===== RECORDS SUPPLIED

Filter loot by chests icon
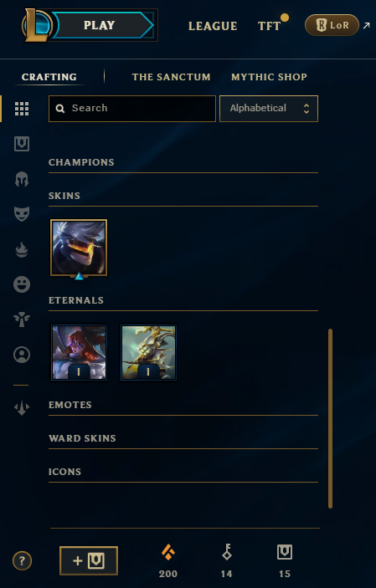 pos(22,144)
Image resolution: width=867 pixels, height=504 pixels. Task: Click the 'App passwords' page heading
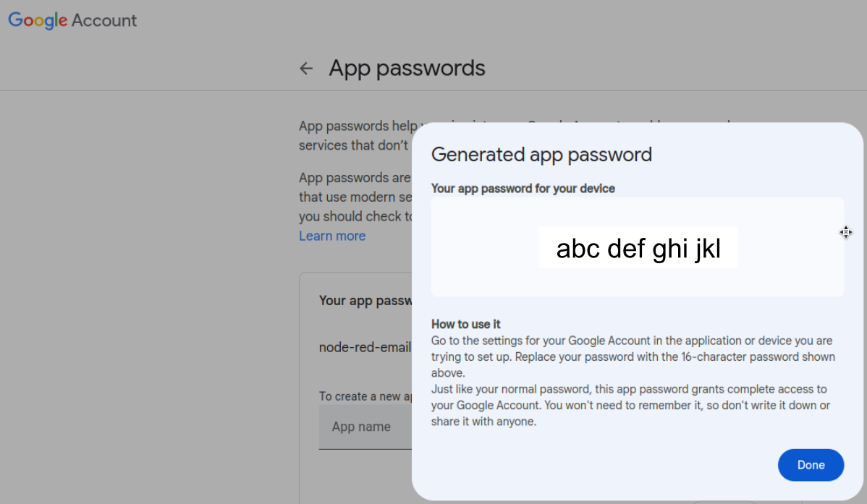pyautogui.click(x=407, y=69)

==========
===== RECORDS SUPPLIED

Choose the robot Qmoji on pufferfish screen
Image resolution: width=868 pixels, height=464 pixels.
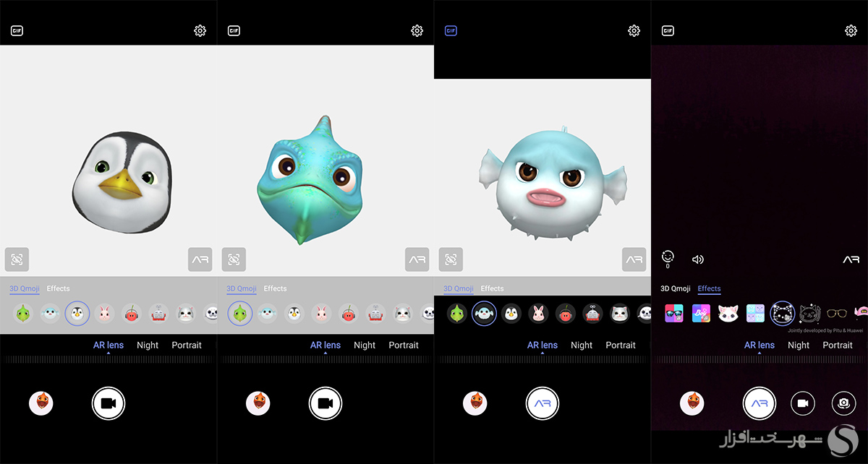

==========

Above are the entries. Copy exactly the part that opens with the line containing "Choose the robot Qmoji on pufferfish screen" and closes with the line containing "Image resolution: width=868", and no more.

Choose the robot Qmoji on pufferfish screen
Image resolution: width=868 pixels, height=464 pixels.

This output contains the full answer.